Medical and Healthcare segment: The segment consists of Ross University Medical and Veterinary Schools, American University of the Caribbean (AUC), Chamberlain College of Nursing and Carrington Colleges.
The segment reported revenue of $150.5 million, up 9% year over year as revenue growth at DeVry Medical International and Chamberlain College of Nursing were offset by decline at Carrington Colleges Group. DeVry Medical International includes Ross University and AUC.
Total enrollments increased 15.7% at the Chamberlain College of Nursing and 1% at DeVry Medical International, while they declined 25.7% at the Carrington Colleges Group.
K-12 and Professional Education: The segment includes professional exam review and training operations of Becker Professional Review, DeVry Brasil and Advanced Academics. The segment recorded revenue of $53.8 million, up 3.5% year over year, as solid enrollment growth at DeVry Brasil and benefits from the acquisition of Faculdade Boa Viagem (February 2012) were offset by revenue declines at Advanced Academics.

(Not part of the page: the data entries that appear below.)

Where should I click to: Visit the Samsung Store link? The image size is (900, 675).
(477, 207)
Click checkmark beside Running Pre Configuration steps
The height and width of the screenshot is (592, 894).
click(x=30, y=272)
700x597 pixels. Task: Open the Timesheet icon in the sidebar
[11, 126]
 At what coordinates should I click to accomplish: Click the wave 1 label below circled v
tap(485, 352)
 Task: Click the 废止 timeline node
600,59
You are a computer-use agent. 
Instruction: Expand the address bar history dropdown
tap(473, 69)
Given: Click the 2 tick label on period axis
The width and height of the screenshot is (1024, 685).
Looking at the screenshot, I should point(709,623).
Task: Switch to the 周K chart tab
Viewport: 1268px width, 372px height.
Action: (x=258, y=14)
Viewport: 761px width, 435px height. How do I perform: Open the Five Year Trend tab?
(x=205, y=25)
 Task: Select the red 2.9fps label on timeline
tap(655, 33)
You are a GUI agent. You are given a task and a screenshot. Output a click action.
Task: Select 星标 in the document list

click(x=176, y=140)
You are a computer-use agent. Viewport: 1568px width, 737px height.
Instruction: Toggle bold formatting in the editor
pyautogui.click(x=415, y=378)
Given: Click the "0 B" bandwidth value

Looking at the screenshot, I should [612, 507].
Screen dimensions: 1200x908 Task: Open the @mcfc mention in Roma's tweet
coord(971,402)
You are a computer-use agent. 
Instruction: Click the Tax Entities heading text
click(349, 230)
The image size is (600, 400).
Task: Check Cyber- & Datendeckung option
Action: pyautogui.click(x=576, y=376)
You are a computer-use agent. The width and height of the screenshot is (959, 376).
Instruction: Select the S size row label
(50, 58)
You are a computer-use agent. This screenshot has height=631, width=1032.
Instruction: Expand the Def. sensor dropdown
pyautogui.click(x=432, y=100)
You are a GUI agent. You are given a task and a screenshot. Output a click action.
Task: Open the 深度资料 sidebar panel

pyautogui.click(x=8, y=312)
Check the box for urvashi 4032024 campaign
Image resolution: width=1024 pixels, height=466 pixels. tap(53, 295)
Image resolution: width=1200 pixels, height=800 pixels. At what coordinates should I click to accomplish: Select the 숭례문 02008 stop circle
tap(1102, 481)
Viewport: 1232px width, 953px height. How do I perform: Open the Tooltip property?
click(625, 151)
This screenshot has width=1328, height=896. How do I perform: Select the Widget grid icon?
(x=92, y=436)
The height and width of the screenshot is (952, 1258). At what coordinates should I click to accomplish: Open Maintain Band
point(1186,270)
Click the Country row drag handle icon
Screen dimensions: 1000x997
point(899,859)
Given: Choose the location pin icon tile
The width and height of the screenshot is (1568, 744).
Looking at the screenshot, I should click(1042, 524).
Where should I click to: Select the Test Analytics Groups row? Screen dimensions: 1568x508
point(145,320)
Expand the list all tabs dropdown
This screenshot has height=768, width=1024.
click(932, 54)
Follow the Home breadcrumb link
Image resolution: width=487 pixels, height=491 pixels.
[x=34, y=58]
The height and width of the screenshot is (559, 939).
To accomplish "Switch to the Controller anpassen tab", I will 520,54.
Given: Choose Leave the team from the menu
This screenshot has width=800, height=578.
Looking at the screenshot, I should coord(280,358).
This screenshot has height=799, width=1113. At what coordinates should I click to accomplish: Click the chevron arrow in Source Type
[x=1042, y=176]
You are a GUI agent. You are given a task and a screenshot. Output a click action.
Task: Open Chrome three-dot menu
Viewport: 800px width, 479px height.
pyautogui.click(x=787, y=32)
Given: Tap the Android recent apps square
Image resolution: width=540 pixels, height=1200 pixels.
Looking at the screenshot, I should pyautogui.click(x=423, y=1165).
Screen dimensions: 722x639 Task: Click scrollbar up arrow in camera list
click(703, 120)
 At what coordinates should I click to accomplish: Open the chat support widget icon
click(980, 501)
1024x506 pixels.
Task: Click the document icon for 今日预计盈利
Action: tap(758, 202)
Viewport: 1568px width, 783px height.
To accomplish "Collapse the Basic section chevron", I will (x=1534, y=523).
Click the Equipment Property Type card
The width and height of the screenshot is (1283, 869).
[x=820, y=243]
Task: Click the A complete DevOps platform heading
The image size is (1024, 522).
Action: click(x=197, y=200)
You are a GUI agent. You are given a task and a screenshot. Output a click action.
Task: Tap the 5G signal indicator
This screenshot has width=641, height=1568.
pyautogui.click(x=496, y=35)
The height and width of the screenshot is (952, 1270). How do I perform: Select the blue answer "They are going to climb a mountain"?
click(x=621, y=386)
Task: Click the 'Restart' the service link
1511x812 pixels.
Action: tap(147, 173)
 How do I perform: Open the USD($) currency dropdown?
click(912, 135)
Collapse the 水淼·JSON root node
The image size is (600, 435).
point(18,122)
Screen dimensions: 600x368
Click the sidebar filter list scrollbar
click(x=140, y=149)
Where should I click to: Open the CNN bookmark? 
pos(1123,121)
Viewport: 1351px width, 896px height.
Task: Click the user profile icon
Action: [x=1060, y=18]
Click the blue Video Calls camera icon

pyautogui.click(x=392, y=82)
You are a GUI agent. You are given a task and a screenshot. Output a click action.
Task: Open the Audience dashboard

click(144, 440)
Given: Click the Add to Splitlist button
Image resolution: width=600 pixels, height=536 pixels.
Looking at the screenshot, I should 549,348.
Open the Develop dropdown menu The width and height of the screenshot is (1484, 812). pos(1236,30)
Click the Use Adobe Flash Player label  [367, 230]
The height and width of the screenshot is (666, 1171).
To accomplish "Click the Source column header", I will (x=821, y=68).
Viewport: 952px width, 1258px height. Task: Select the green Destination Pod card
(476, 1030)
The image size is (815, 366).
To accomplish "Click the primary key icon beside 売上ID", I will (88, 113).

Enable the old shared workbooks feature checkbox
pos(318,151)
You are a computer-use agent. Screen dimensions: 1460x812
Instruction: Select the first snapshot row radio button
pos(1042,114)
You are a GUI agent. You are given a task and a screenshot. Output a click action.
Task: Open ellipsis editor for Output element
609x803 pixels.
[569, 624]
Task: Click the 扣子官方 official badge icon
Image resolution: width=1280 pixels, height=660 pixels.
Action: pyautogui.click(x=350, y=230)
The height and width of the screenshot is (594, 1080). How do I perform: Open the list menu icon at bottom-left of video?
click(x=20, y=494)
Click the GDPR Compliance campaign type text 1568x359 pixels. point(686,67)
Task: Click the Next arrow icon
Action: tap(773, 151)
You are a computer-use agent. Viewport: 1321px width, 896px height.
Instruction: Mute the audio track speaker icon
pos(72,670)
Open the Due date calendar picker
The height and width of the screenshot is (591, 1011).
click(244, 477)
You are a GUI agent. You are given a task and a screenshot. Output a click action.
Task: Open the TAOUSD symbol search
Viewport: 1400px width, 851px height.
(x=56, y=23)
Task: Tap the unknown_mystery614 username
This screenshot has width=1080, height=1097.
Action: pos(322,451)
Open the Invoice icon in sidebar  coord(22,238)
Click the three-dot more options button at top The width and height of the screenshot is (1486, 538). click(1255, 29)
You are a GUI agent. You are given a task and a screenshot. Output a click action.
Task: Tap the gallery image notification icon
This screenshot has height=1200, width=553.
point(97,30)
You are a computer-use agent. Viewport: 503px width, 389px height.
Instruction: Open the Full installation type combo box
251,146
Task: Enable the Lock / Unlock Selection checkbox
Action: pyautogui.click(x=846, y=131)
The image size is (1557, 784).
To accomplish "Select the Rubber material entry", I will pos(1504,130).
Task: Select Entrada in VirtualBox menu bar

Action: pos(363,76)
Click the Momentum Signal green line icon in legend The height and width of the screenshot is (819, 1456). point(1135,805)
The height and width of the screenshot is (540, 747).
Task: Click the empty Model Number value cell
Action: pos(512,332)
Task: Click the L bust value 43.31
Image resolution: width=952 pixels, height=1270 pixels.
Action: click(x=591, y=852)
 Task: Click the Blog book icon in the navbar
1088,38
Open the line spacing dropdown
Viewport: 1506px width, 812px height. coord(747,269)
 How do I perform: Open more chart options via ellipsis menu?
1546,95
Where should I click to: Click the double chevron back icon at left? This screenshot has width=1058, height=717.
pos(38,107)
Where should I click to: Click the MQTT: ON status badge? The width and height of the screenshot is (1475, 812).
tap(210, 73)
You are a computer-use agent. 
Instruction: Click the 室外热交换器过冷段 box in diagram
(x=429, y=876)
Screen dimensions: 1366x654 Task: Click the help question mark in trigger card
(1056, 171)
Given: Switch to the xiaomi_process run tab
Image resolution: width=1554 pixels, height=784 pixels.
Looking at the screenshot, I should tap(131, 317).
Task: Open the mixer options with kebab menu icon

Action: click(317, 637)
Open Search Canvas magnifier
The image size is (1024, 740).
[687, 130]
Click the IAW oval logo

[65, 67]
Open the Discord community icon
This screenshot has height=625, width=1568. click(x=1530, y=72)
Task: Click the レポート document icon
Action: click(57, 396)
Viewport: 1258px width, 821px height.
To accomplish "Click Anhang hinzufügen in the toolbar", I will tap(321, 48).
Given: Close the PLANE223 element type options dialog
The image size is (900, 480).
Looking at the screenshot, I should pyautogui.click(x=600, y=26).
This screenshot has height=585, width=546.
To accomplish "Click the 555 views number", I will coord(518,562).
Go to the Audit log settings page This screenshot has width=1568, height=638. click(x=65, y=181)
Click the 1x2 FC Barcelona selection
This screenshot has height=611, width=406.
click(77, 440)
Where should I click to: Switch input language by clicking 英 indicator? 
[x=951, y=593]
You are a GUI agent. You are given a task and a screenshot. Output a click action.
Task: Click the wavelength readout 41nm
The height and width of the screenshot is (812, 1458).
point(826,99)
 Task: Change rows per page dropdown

For fiscal 2013, the company expects total operating costs to be up slightly from 2012 levels. The company is following a strict cost control routine and is particularly looking to combat escalating costs at the DeVry University and Carrington Colleges. The measures to chop down costs include a workforce reduction of 570 positions. The company’s focus on cost control is expected to result in additional cost savings of $50 million in fiscal 2013.
DeVry also aims to improve enrollment trends by building brand awareness in fiscal 2013. To achieve this goal, DeVry is shifting mix to higher quality inquiry sources, has sponsored some of its student athletes at the Olympics, creating awareness among potential students through innovative advertising, and investing in its people to deliver better quality services and education to its students. Moreover, the company is also trying to improve the persistence rate of its students and is diversifying into new locations and also to new high demand education programs to boost enrollments.
DeVry expects the effective tax rate and income from operations for fiscal year 2013 to be in the 29% range. Capital expenditure is expected to be approximately $150 million, representing a year over year increase due to capacity expansions and new campus openings.
Long Term Outlook
DeVry is expecting attractive earnings growth for the period 2014-2016 once the macroeconomic conditions improve. The company is expecting DeVry University to generate modest new enrollment growth in the second half of 2013. Carrington Colleges are expected to return to positive enrollment and revenue growth in fiscal 2013 and gradually grow its enrollments to 2011 levels. All other institutions are expected to maintain their growth momentum for the 2014-2016 period, which the company defines as the recovery phase.
In fiscal 2012, the company witnessed a 4.2% decline in revenue to $2.09 billion, slightly missing the Zacks Consensus Estimate of $2.1 billion. Adjusted earnings (excluding one time items) were $3.22 per share, which was slightly above the Zacks Consensus Estimate of $3.21. Earnings however declined 31% from the prior year.
The stock carries a Zacks #5 Rank in the near term (‘Strong Sell’ rating) following the weak fourth quarter results.